Table 2: Summary of fed-batch results
Cation-Exchange HPLC of IgG Produced in Different Media Formulations: A major concern for the biopharmaceutical industry is maintaining the product quality parameters of recombinant proteins such as monoclonal antibodies when process changes occur during product development. Changes in the biochemical profile of a protein product could affect its therapeutic or pharmacokinetic properties and require repeating preclinical or clinical studies. Because charge heterogeneity is commonly observed with recombinant IgGs, we used cation-exchange (CEX) HPLC to evaluate changes in product quality that might result from changing media formulations. Three distinct resulting chromatographic patterns were observed when clone D was produced in the 24 different formulations during media screening studies. Figure 6 shows representative chromatograms of those different profiles.
Charge heterogeneity can result from multiple causes such as deamidation, oxidation, isomerization, amino acid changes, sialic acid addition to glycoforms, N-terminal pyroglutamic acid, or C-terminal lysine clipping. We did not elucidate the cause of the heterogeneity represented by the various peaks in these chromatograms. However, these results clearly
demonstrate differences in the relative quantity of peaks and the complexity of the chromatographic profiles for IgGs produced in different media. This illustrates the need for careful monitoring of product quality during process development.
Cell Xpress technology greatly facilitates clonal cell line generation. Compared with traditional methods such as limiting dilution, single-cell clones derived in this way exhibit superior or comparable frequencies of high productivity and can be developed in a shorter period of time. The technology also provides a powerful approach to analyzing population dynamics of cell lines producing therapeutic proteins by examining r-IgG secretion at the single-cell level.
Of keen interest was our ability to identify very slow growing but high-producing clones and screening the media conditions that would improve their growth rates to develop an acceptable production cell line. Using traditional cell line generation approaches, clones such as these would not meet criteria regarding generation time necessary for expansion beyond the 96-well stage. Because early visualization identifies these clones as high producers, the potential for growth rate improvement through medium optimization can be considered during early expansion and clone characterization.

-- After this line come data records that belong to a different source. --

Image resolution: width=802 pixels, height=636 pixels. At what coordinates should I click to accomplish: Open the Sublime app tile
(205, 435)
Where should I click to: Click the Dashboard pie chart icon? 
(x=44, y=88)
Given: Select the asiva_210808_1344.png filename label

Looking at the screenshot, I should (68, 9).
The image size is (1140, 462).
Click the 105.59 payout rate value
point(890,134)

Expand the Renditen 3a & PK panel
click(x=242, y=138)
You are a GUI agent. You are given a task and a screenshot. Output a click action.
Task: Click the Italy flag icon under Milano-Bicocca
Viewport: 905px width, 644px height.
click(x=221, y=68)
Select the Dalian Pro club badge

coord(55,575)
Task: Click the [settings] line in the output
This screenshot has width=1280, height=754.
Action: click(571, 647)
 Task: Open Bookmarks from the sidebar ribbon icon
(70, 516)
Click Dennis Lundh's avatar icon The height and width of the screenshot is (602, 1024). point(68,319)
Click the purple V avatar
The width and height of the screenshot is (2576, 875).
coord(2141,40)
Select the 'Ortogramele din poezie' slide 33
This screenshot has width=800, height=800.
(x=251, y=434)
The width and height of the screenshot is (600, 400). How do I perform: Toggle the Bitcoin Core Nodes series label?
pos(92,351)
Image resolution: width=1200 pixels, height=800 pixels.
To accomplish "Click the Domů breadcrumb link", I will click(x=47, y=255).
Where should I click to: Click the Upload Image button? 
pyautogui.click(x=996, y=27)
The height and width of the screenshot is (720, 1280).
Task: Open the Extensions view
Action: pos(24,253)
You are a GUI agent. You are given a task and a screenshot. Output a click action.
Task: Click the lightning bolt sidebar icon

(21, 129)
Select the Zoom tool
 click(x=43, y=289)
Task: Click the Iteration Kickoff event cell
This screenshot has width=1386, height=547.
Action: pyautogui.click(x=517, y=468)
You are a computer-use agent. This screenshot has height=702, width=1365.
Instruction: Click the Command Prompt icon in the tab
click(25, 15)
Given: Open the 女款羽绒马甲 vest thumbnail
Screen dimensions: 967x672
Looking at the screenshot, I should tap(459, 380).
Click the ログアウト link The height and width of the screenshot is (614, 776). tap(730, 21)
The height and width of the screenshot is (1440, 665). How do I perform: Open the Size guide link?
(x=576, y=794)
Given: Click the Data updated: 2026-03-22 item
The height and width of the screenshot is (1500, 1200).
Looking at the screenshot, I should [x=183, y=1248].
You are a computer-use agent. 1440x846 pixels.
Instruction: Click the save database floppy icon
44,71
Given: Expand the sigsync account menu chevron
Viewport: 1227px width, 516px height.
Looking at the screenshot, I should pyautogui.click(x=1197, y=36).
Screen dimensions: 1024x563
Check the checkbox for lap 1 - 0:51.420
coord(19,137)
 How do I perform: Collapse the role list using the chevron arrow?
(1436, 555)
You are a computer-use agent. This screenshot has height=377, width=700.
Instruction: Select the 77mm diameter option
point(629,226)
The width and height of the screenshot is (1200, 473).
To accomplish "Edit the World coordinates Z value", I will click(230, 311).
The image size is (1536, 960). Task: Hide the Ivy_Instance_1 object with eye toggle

Our results demonstrate that clones can yield significantly different productivity titers under the same nutrient conditions and that the same feed can perform very differently depending on the selection of base medium used for culture. Furthermore, it is clear that feed performance can also depend on the specific clone used in a process, with different clones demonstrating different feed preferences based on performance ranking and overall titers. The best recombinant protein titers will be realized by combining clone selection with process optimization, including clone-specific media and feed selection.